From 1945 onward, he considered New York home, and for many years he worked in public relations. He had been an ardent fan of jazz and American popular music since boyhood, and in the 1940s and after he established himself as one of the premier scholars of American vernacular music, even as he continued to pursue a career in journalism and public relations. A close associate of the author and curator Marshall Stearns, he was instrumental in Stearns's founding of the first official archive of jazz, which became the Rutgers Institute of Jazz Studies. Only a handful of taped interviews with Charlie Parker are extant; one was conducted jointly by Stearns and Maher.
Present at the birth of the long-playing record at the start of the '50s, Maher authored many liner notes over a 50-year period. He wrote notes for such classic albums as "Benny Goodman Plays ‘The Sound of Music,'" "Oscar Peterson/Nelson Riddle," and "(Stan) Getz/(Joao) Gilberto #2." He also wrote many annotations for historical albums in the celebrated RCA Vintage series.
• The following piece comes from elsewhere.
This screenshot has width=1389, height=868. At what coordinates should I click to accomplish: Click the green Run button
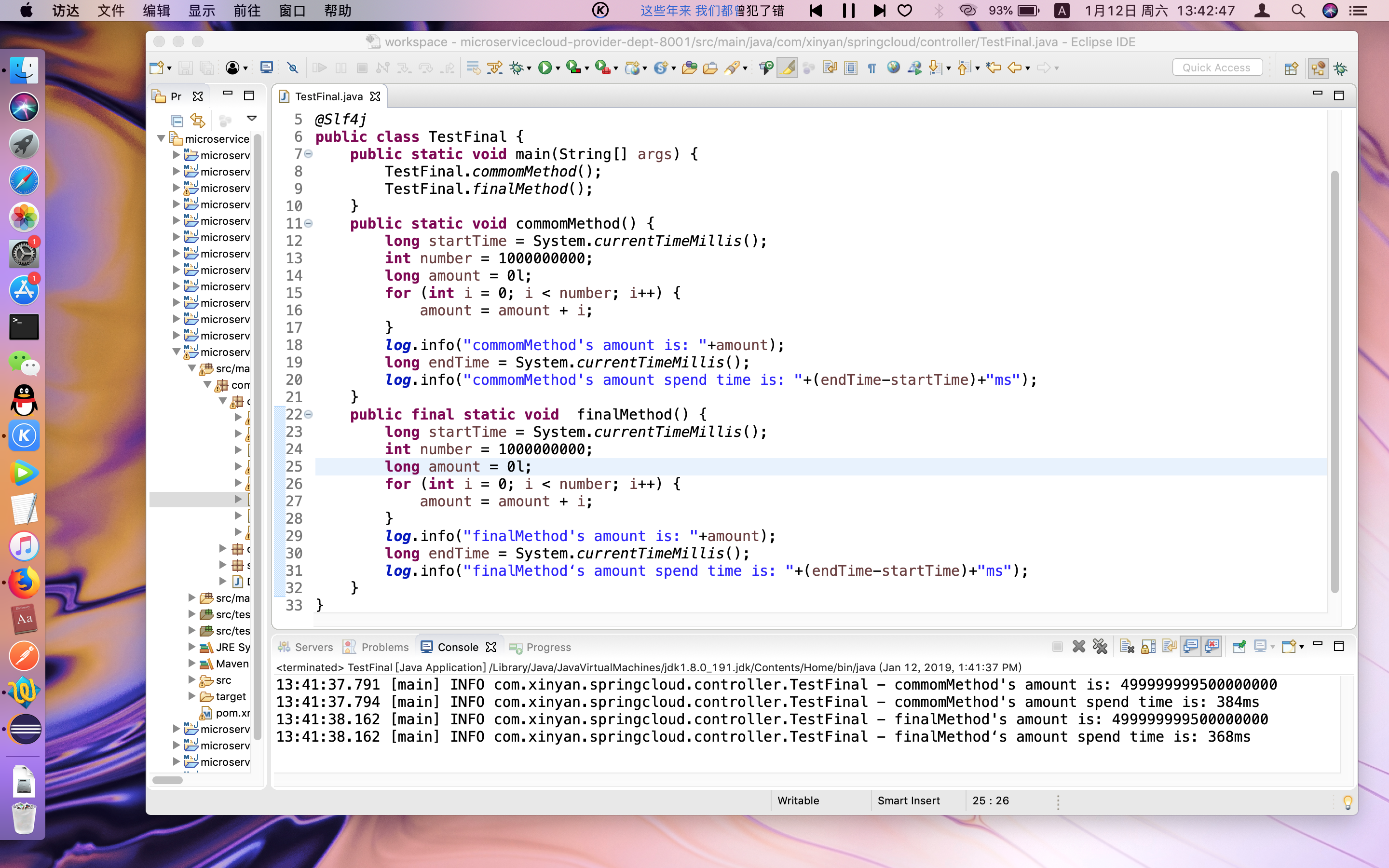pos(545,68)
Maher's liner notes and articles were invariably thorough and comprehensive, filled with new and often revelatory information and otherwise unpublished facts. His notes on Goodman's "Sound of Music" album, produced by the clarinetist himself (who also picked Maher for the job) are a detailed history of the interaction between jazz and the Broadway stage.
Although Maher later wrote two books on his own, he is probably most famous for his contribution to Wilder's "American Popular Song." Maher was essentially Wilder's coauthor, but he was content to accept the credit of "editor"; Maher and Wilder wrote the book together, going through hundreds upon hundreds of classic songs, coming up with observations about the musical styles of the composers, and then fashioning those observations into coherent chapters about the great American songwriters. Published in 1972, "American Popular Song" won the ASCAP Deems Taylor Award, was nominated for a National Book Award, and has long been recognized as the definitive work on the subject.
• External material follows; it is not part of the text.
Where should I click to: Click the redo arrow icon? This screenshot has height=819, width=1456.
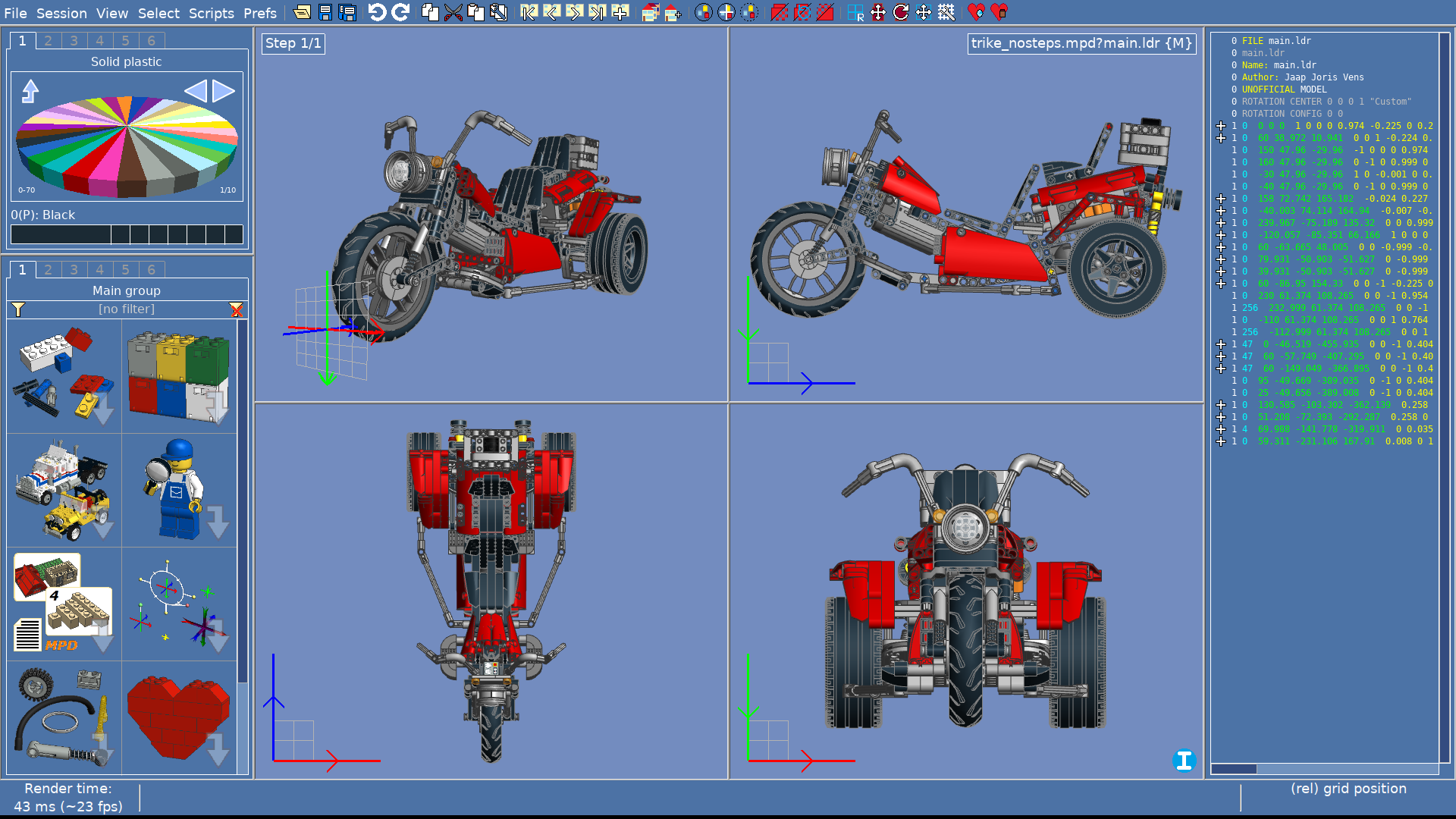click(400, 12)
From the 1970s until recently, Maher continued to write, research, and dispense wisdom to dozens and dozens of younger authors and researchers; it sometimes seems as if every book ever written on American music owes something to Maher.
He was full of opinions and theories on the origin of jazz and how the brass band tradition of the 19th century managed to merge with the blues and ragtime, and he had an insatiable curiosity for such matters as the development of the four- and then the five-piece saxophone section in the jazz orchestra.
He was author of "The Twilight of Splendor: Chronicles of the Age of American Palaces," a 1975 history of famous mansions, and a well-received novel, "The Distant Music of Summer" (1979).
Far from the least of his assets was a remarkable sense of humor. In the last few years of his life, Maher was a frequent presence on PBS documentaries, most famously in "Jazz" and on "Adventures in the Kingdom of Swing," about Benny Goodman.
The day after one of these shows had aired, Maher, who was then already over 80, was reached by phone by The New York Sun. He said his phone had been ringing off the hook all day. "Who's calling?" this reporter asked, feeding him the straight line. "Undertakers," he said, "putting in their bids!"
James Thomas Maher
Born January 23, 1917, in Cleveland; died July 18 at the Kateri Residence in Manhattan, of natural causes; survived by his wife, Barbara Joan Judd, and his son, Frederick James Maher.